> **Raw data**
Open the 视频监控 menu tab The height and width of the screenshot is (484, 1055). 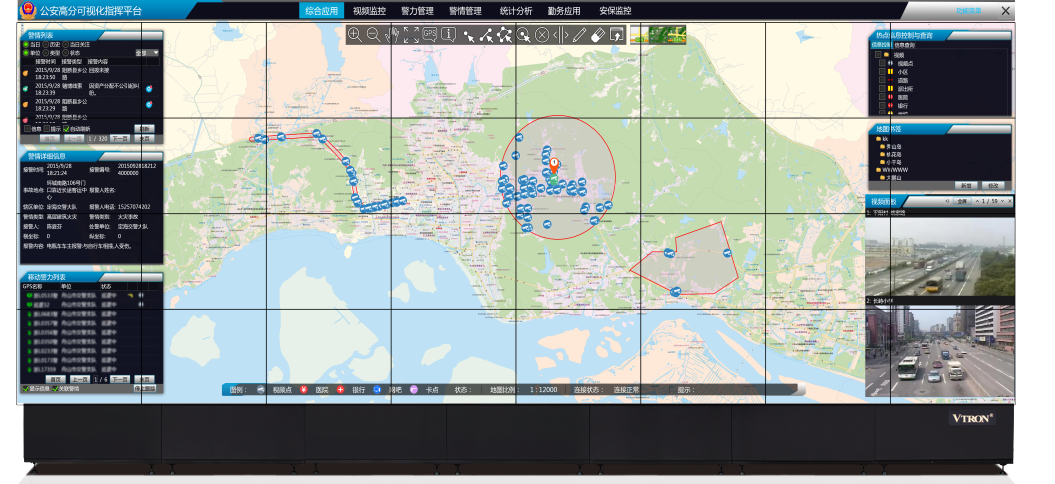369,11
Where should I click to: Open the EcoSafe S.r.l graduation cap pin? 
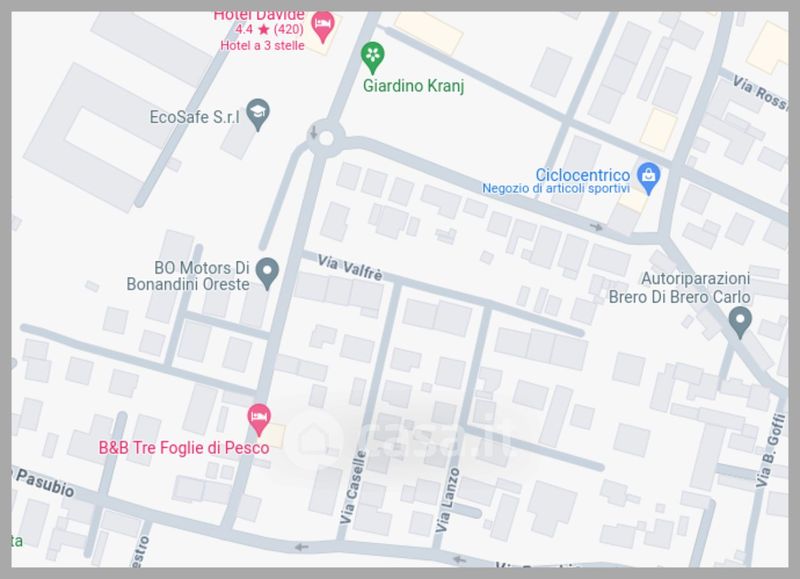pyautogui.click(x=258, y=115)
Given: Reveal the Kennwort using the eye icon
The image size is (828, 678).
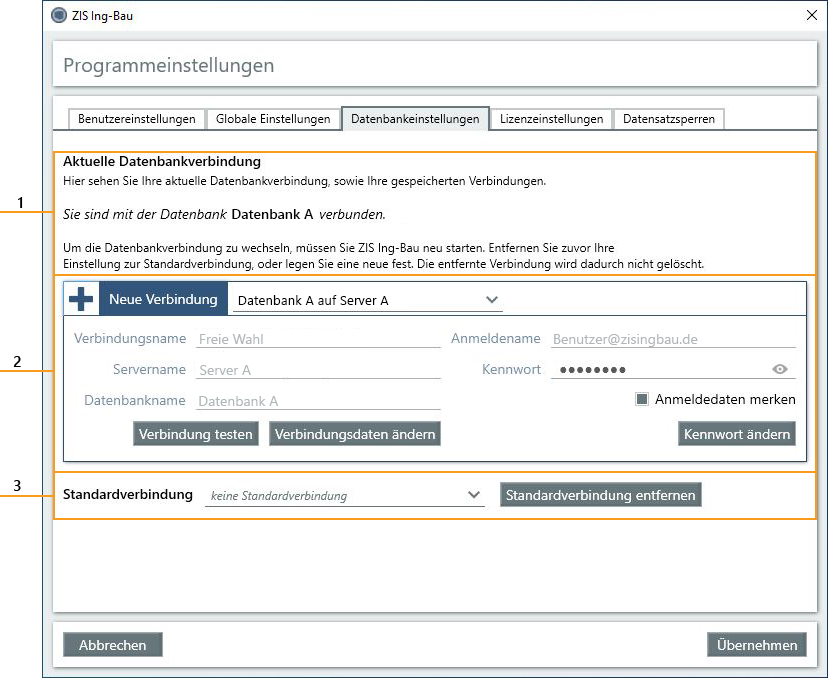Looking at the screenshot, I should point(781,369).
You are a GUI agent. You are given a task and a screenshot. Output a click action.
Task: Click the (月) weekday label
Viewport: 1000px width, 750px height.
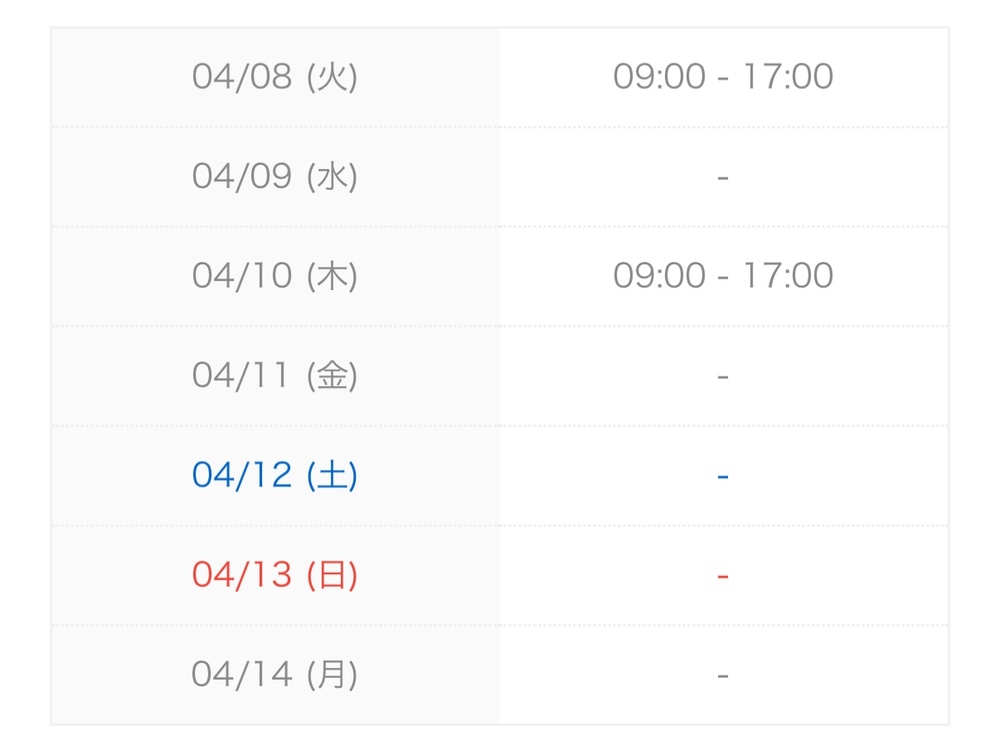332,675
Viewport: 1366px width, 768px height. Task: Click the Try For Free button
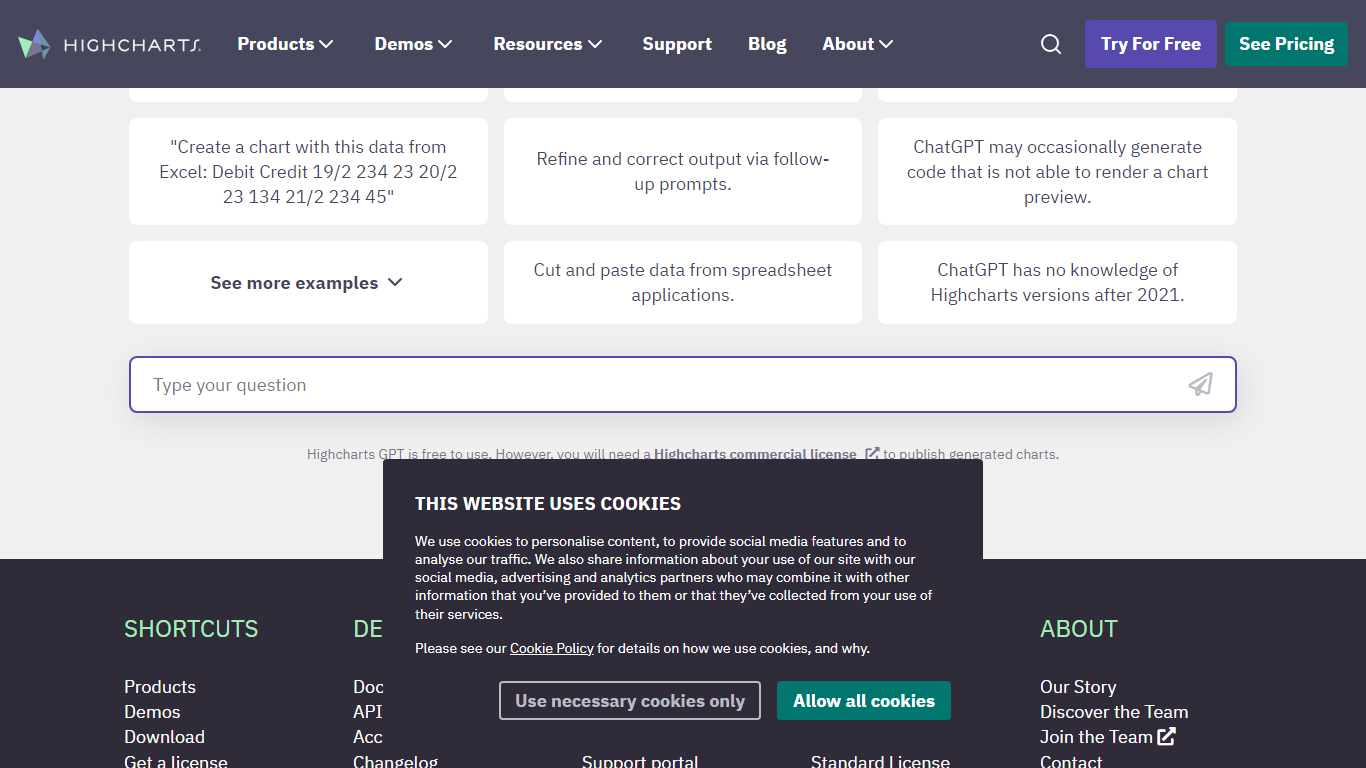[x=1150, y=44]
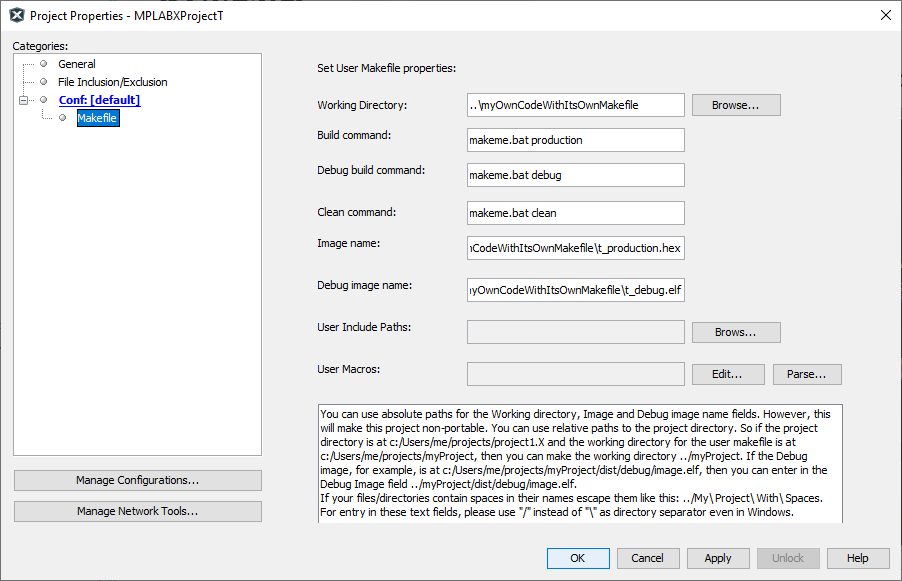Click the Clean command field

coord(575,213)
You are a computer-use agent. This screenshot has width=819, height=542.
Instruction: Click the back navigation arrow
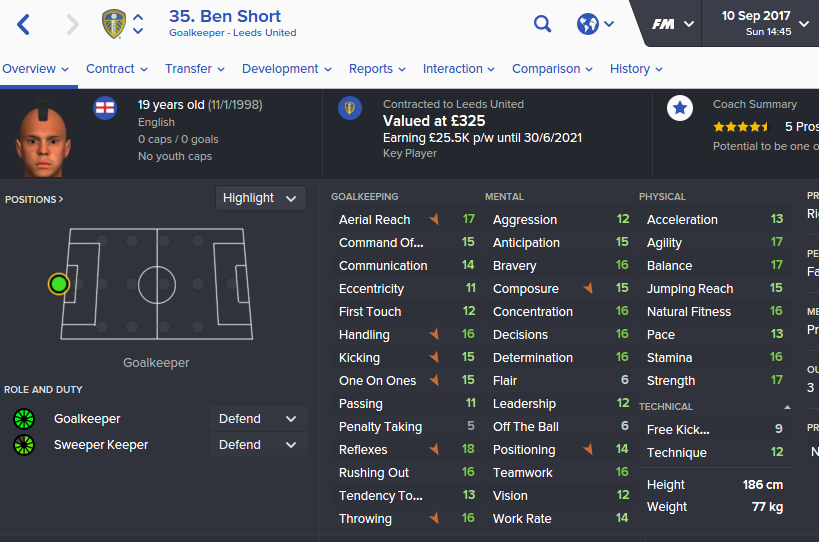[x=24, y=25]
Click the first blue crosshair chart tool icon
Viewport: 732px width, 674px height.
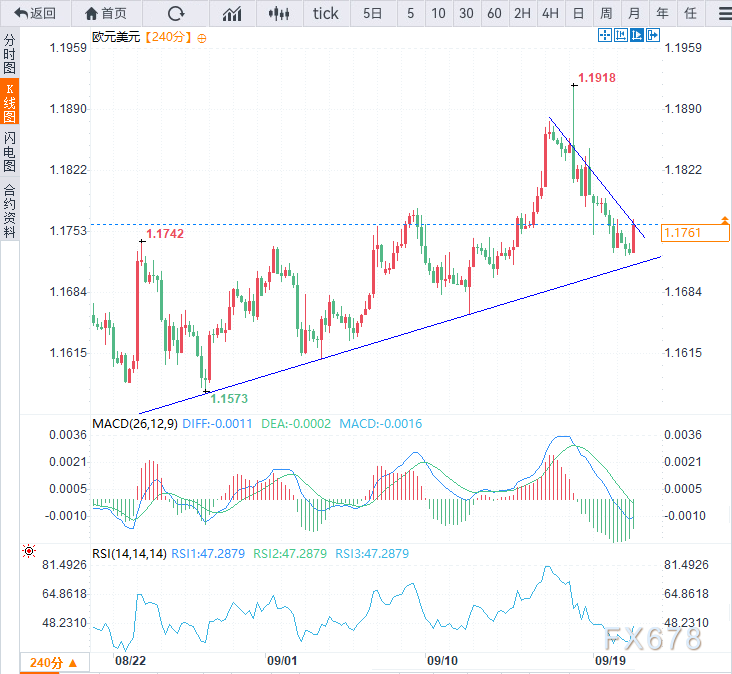pyautogui.click(x=604, y=35)
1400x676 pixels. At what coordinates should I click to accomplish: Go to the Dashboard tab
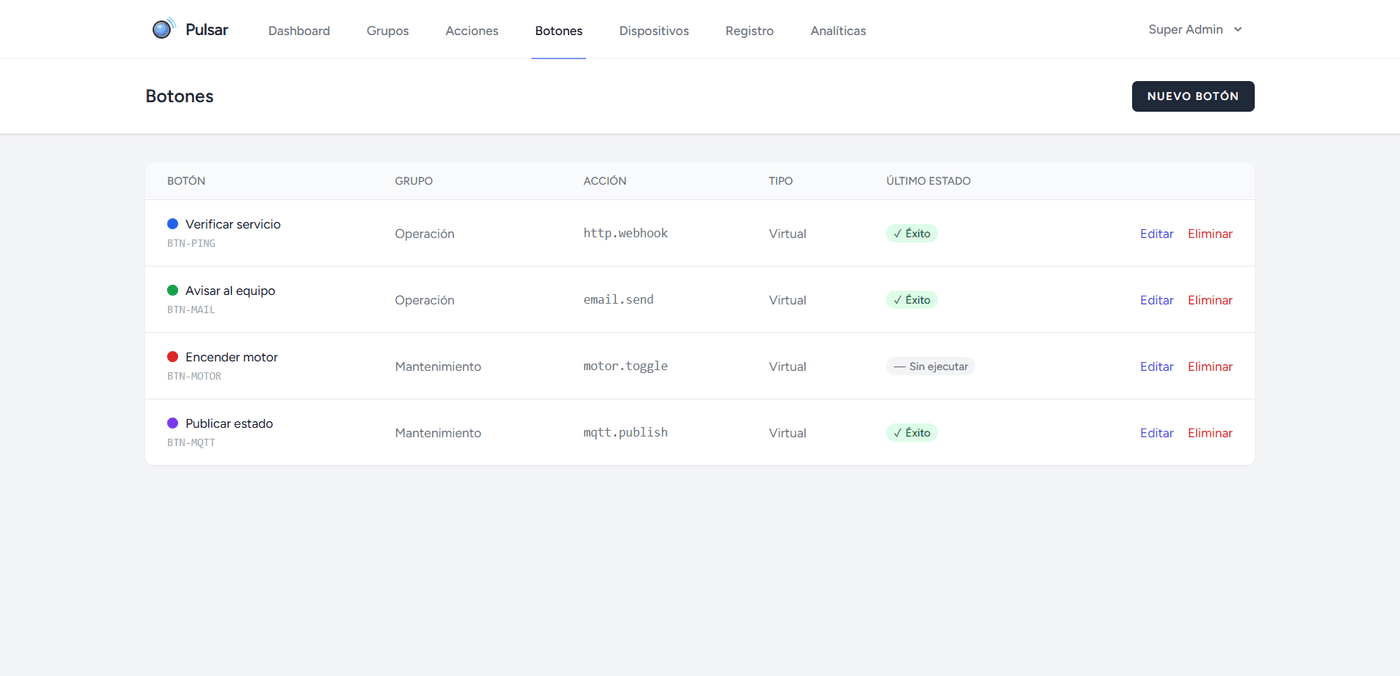[x=299, y=31]
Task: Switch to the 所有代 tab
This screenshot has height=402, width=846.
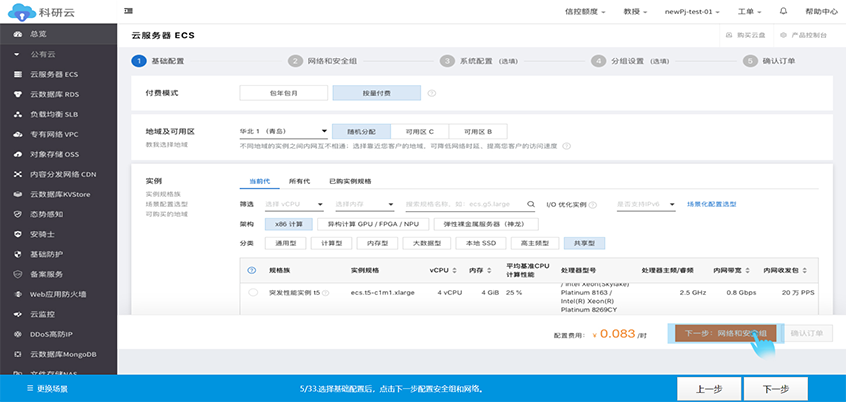Action: pyautogui.click(x=300, y=181)
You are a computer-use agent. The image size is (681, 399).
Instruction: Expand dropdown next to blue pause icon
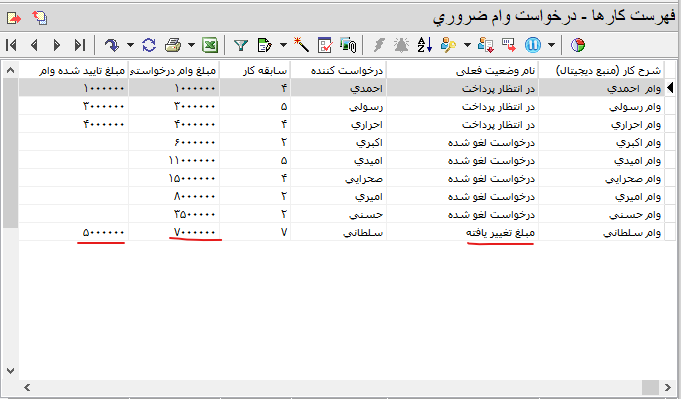pos(552,45)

> **Task details**
Restate word for word the lines starting at the one that contains "You are a computer-use agent. This" and ending at the last line of the data. Skip every picture.

> **Reply**
You are a computer-use agent. This screenshot has width=819, height=542.
Instruction: Click the back navigation arrow
[x=24, y=25]
Click the first blue crosshair chart tool icon
Viewport: 732px width, 674px height.
pyautogui.click(x=604, y=35)
1400x676 pixels. At what coordinates should I click to accomplish: Go to the Dashboard tab
[x=299, y=31]
Task: Switch to the 所有代 tab
This screenshot has height=402, width=846.
Action: pyautogui.click(x=300, y=181)
You are a computer-use agent. The image size is (681, 399).
Instruction: Expand dropdown next to blue pause icon
pos(552,45)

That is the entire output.